**Extracted text**
★ ★ ★
This, the first potential vaccine against an insect-borne
disease derived from the carrier, rather than the parasite
itself, is based on chemicals that help the fly feed, preventing
blood clotting and dilating blood vessels.
Leishmania, a single-celled protozoon, infects about
12 million people worldwide. Different types of leishmaniasis
erode the mucus membranes of the mouth, nose and throat, or
internal organs. This latter condition is often fatal.
Jose Ribeiro, of the US National Institute of Allergy and
Infectious Diseases (NIAID) in Bethesda, Maryland, focused on
the skin-attacking Leishmania major, which is spread by
the Middle Eastern sand fly (Phlebotomus papatasi).
The bites of uninfected sand flies seem to protect mice from
Leishmania, the group had previously found. Apparently,
the same thing applies to people in South America, Africa and
around the Mediterranean, where the disease is common.
"Newcomers and children get sick, but they're the tip of the
iceberg of those who are infected," says Ribeiro.
★ ★ ★
**What to do**
A: From the passage on the sand fly vaccine, reproduce verbatim the words from "This, the first" to "is often fatal.".
B: According to the passage on the sand fly vaccine, which insect spreads Leishmania major?
C: Write what comes next in the passage on the sand fly vaccine, starting after its final sentence.

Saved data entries
★ ★ ★
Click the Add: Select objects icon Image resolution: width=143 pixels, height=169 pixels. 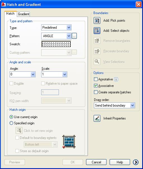point(97,31)
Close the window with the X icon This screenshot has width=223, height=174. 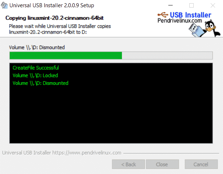click(213, 5)
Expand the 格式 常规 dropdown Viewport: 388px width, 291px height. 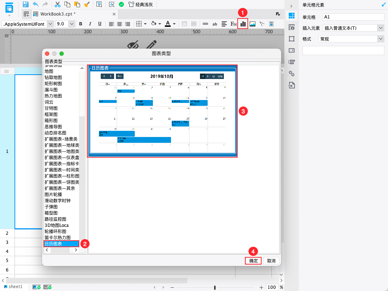[x=381, y=39]
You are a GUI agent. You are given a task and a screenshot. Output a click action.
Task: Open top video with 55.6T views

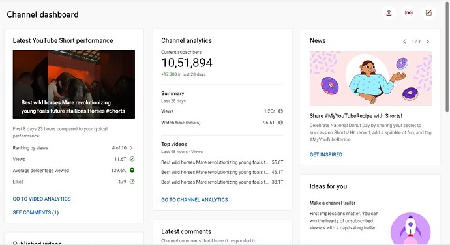click(222, 162)
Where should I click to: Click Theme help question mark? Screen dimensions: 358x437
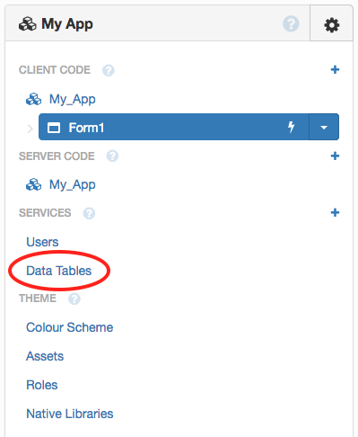coord(74,299)
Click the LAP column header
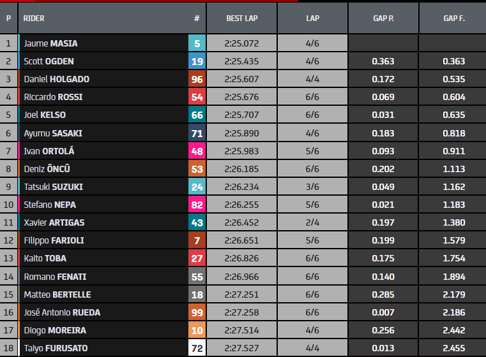Viewport: 486px width, 357px height. point(312,18)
★ ★ ★
**Answers to the tasks**
A:
This, the first potential vaccine against an insect-borne
disease derived from the carrier, rather than the parasite
itself, is based on chemicals that help the fly feed, preventing
blood clotting and dilating blood vessels.
Leishmania, a single-celled protozoon, infects about
12 million people worldwide. Different types of leishmaniasis
erode the mucus membranes of the mouth, nose and throat, or
internal organs. This latter condition is often fatal.

B: The Middle Eastern sand fly (Phlebotomus papatasi) spreads Leishmania major.

C:
Ribeiro's team isolated a protein from the fly's saliva that
provoked a particularly strong mouse immune response to
Leishmania. They identified the gene for this protein, and
injected it into mice. The mouse's cells made the protein from
the DNA, triggering their immune response.
When subsequently injected with a mixture of fly saliva and
Leishmania, the mice developed none of the disease
symptoms. They did not eliminate the parasite, but suppressed it
to one-hundredth of the level found in untreated mice. This is
similar to the response of humans who are 'immunized' by fly
bites, says Ribeiro.
"This is a very promising vaccine candidate," says
immunologist Heidrun Moll of the University of Wurzburg,
Germany. The importance of the carrier in the immune response to
insect-borne disease is widely acknowledged, says Moll, but
technical difficulties - such as breeding the insects and
keeping them contained - has slowed progress along this avenue.
About half a dozen potential leishmaniasis vaccines have been
derived from the parasite over the past decade, including one by
Moll herself. Eventually, people could be immunized using a
cocktail of vaccines against both fly and parasite, she says.
As well as different vaccines for different Leishmania
species, we may also need vaccines based on different species of
sand fly - salivary proteins vary a great deal between species,
says Ribeiro. "But this is not a big deal," he assures - it
takes less than two months to go from fly spit to vaccine
candidate.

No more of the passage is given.